Orders and recommendations

  1. Within 4 weeks of the date of this report, the landlord is ordered to:
    1. Provide the resident with a written apology, from the Chief Executive, for the failings identified in this report.
    2. Pay directly to the resident a total of £1,500 in compensation in recognition of the distress, time and inconvenience caused by its failures in handling the reports of ASB from the resident.
    3. Conduct a review of the resident’s ASB case and identify a proactive action plan which includes:
      1. Consideration of safeguarding a vulnerable adult and child.
      2. An updated risk assessment.
      3. Providing the resident with support for evidence gathering, considering reasonable adjustments and the Equality Act 2010.
      4. A single point of contact to take a holistic approach to resolving the ASB matter.
  2. In accordance with paragraph 54 (g) of the Housing Ombudsman Scheme, the landlord should conduct a review of the key failures highlighted in this report.
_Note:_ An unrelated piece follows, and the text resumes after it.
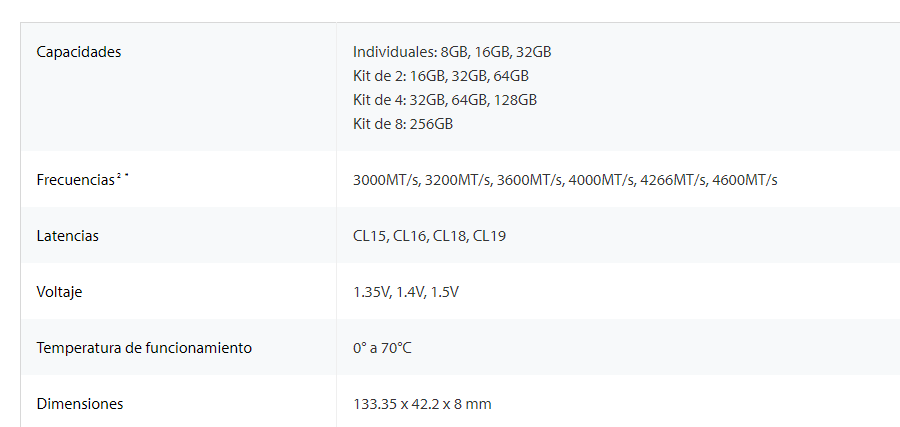The width and height of the screenshot is (900, 427).
Task: Select the Latencias row label
Action: (68, 236)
Within 8 weeks, the landlord should present this review to its senior leadership team and provide the Ombudsman a report summarising its identified improvements. The review should focus on:
    1. The continuity of information and evidence during turnover of staff.
    2. The approach taken to multi agency working when dealing with ASB cases.
    3. The approach taken when implementing its ASB policy to ensure that its response to ASB is appropriate and reasonable.
  3. The landlord should reply to this Service with evidence of compliance with the orders within the timescales set out above.